> PROBLEM REQUIREMENTS: A faithful copy of all the data is required; pictures should not be included.

> MATERIAL SUPPLIED:
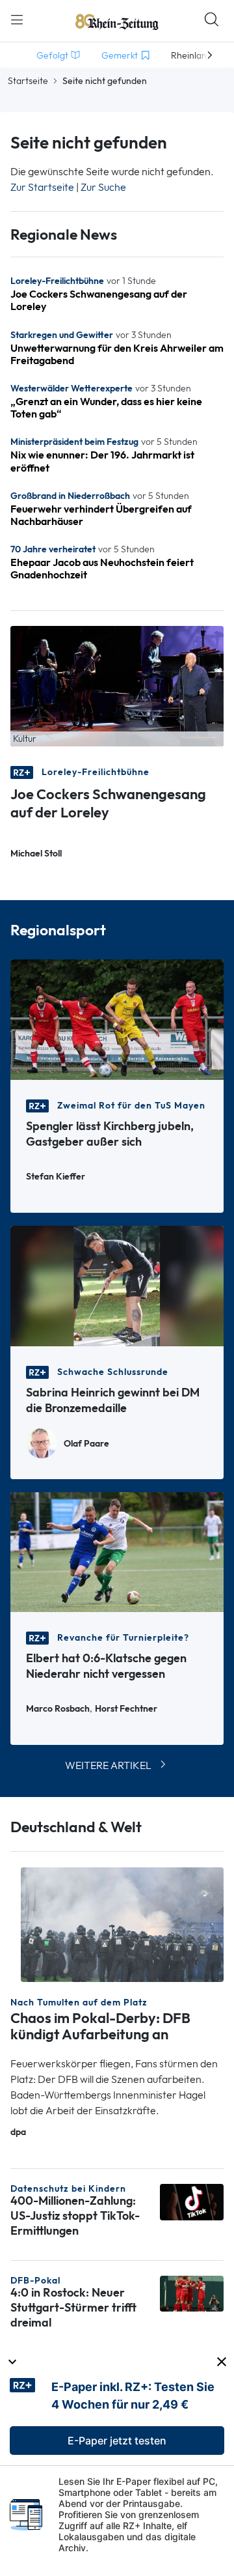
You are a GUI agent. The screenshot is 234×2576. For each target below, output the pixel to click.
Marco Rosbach (58, 1709)
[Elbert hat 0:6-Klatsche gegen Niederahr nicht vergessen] (117, 1551)
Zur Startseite (42, 187)
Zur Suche (103, 187)
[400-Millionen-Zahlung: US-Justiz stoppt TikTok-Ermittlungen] (192, 2201)
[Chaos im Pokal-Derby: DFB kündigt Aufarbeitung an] (122, 1924)
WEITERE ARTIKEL (108, 1765)
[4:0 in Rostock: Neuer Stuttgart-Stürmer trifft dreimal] (192, 2292)
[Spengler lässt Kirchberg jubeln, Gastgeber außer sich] (117, 1018)
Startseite (28, 81)
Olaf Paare (86, 1443)
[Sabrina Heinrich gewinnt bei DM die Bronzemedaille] (117, 1285)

> RESPONSE TO THE TASK:
You are a GUI agent. The screenshot is 234×2576. For each target below, output the pixel to click.
Marco Rosbach (58, 1709)
[Elbert hat 0:6-Klatsche gegen Niederahr nicht vergessen] (117, 1551)
Zur Startseite (42, 187)
Zur Suche (103, 187)
[400-Millionen-Zahlung: US-Justiz stoppt TikTok-Ermittlungen] (192, 2201)
[Chaos im Pokal-Derby: DFB kündigt Aufarbeitung an] (122, 1924)
WEITERE ARTIKEL (108, 1765)
[4:0 in Rostock: Neuer Stuttgart-Stürmer trifft dreimal] (192, 2292)
[Spengler lässt Kirchberg jubeln, Gastgeber außer sich] (117, 1018)
Startseite (28, 81)
Olaf Paare (86, 1443)
[Sabrina Heinrich gewinnt bei DM die Bronzemedaille] (117, 1285)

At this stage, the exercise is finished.